Draining the Whig bathwater

Conrad Russell

  • The Personal Rule of Charles I by Kevin Sharpe
    Yale, 983 pp, £40.00, November 1992, ISBN 0 300 05688 5

This is a big book, not only in the sense that it runs to 954 pages, but also in that it contains a prodigious amount of work. All the familiar sources are here, but Dr Sharpe also draws on many manuscript collections which are less familiar because they are newly available or in remote places. He gives us many valuable ‘unconsidered trifles’. I will not soon forget the man protesting against militia rates who believed England was at peace in 1626, when it was at war with both France and Spain. The picture of Charles behaving with a gravity that spoiled the conversation at Henrietta Maria’s private supper parties, brings the couple alive.
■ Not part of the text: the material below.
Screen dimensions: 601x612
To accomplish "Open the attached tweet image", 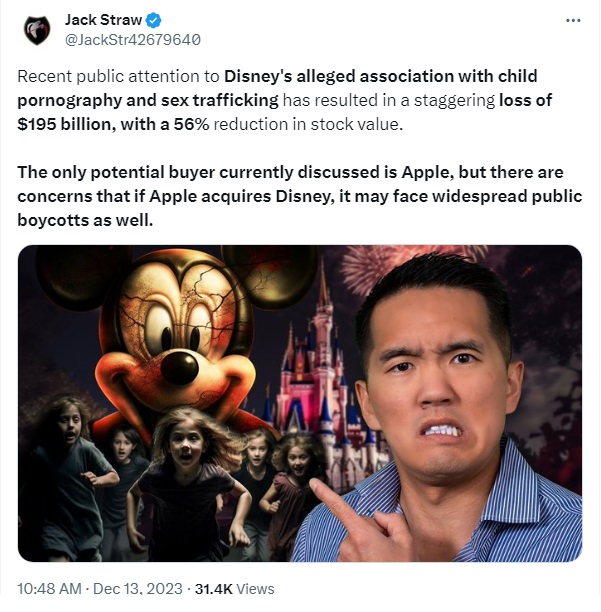I will click(300, 403).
The proclamation enjoining men to keep their urine for a year for the making of saltpetre captures the impracticality which was characteristic of Charles, and government ministers of any generation will recognise the gentleman in 1640 who hoped that a Parliament would do something to stop so many sparrows eating his grain.
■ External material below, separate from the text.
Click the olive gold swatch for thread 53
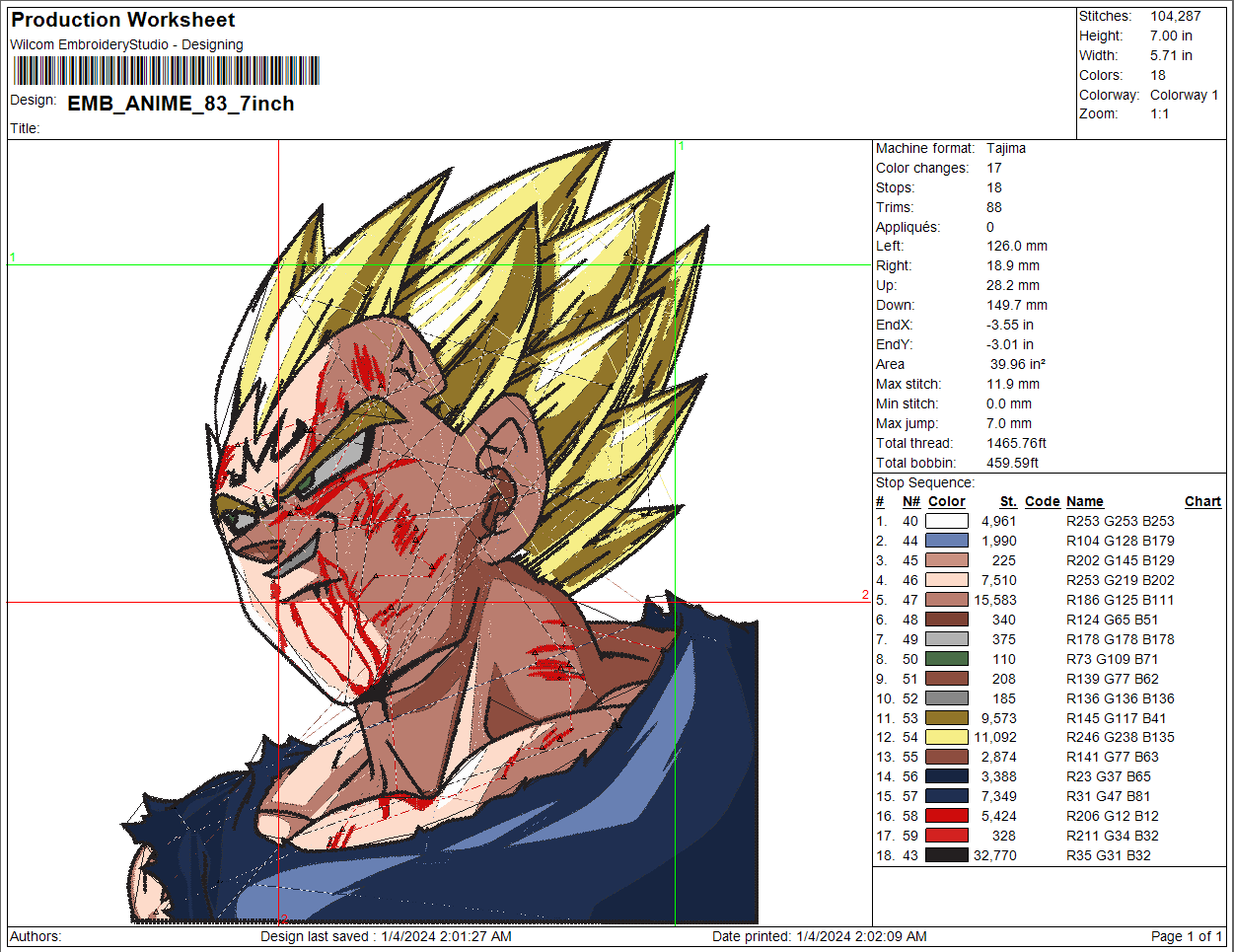This screenshot has width=1234, height=952. point(946,718)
It is in the methods of interpretation of evidence, rather than in the evidence itself, however, that this book has new things to say. Through the Seventies, many historians, including both Dr Sharpe and myself, were moving away from the Whig picture of English history in which Charles and his regime appeared simply as a roadblock on the way to the future. Familiar evidence, on rereading, came to have a very different appearance from that previously credited to it. Dr Sharpe has carried this process further than any. Instead of finding the first two Stuarts ‘rulers about whom it is difficult to write with moderation’, as one historian once described them, Dr Sharpe comes to find it difficult to write about Charles without moderation. Instead of thinking, like Dr Richard Cust, that revision has tended to throw out the baby with the bathwater, he thinks that there are large quantities of Whig bathwater still to be drained.
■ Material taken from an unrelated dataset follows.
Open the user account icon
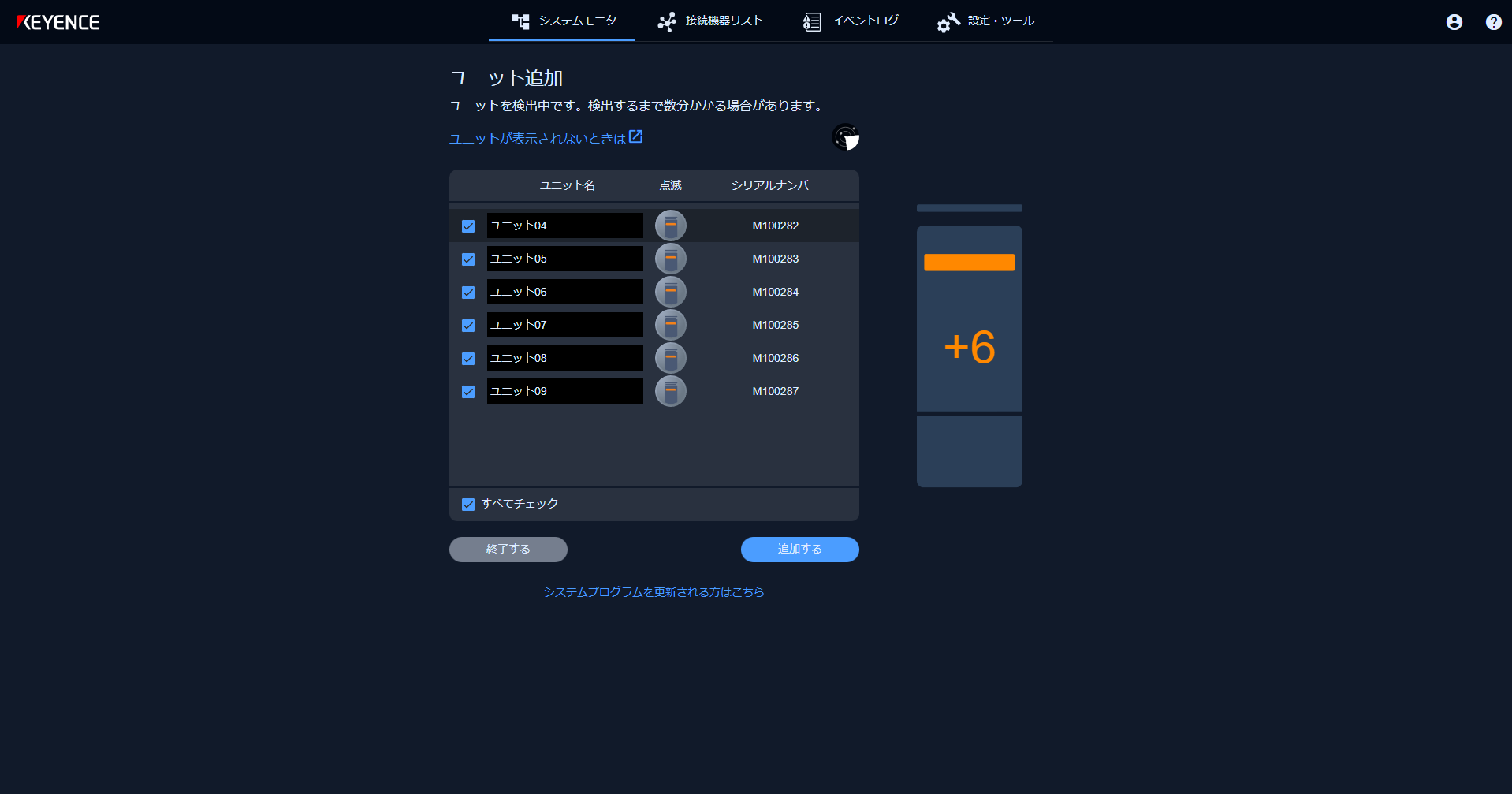 (x=1454, y=22)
Many of Dr Sharpe’s arguments will be engaged by historians for some time to come. He does not agree with Cust that Charles was committed to ‘new counsels’ by 1626, believing he had more commitment to traditional methods of government than he is often credited with. He ascribes Charles’s financial levies to ‘immediate emergency’, rather than as a permanent alternative to Parliamentary supply. There is much debate still to come on this issue. Dr Sharpe rightly stresses that Charles’s court was a heterogeneous place, and in no way ideologically uniform. He is right to ask us to look again at such figures as Cottington, Weston and Windebank. For too long, the tendency has been to follow the Victorians in seeing those who did not share strong Protestant sympathies in religion and foreign policy as un-English. It is time the balance was redressed, though his praise for Windebank at times recalls Professor Trevor-Roper’s remark about historians who judge a minister’s ability by the number of letters he writes.

Though Dr Sharpe has a case to make, he is not always sensitive to the evidence against which he must argue. The result is that he is less able to argue his case effectively than he might otherwise have been. For example, he claims, without much supporting argument, that Cust too readily assumes that non-payment of the Forced Loan was evidence of principled opposition. How far non-payment of any tax is evidence of principled opposition is a heartbreakingly difficult question. Cust knows this very well, but there is very little evidence that Dr Sharpe knows it too.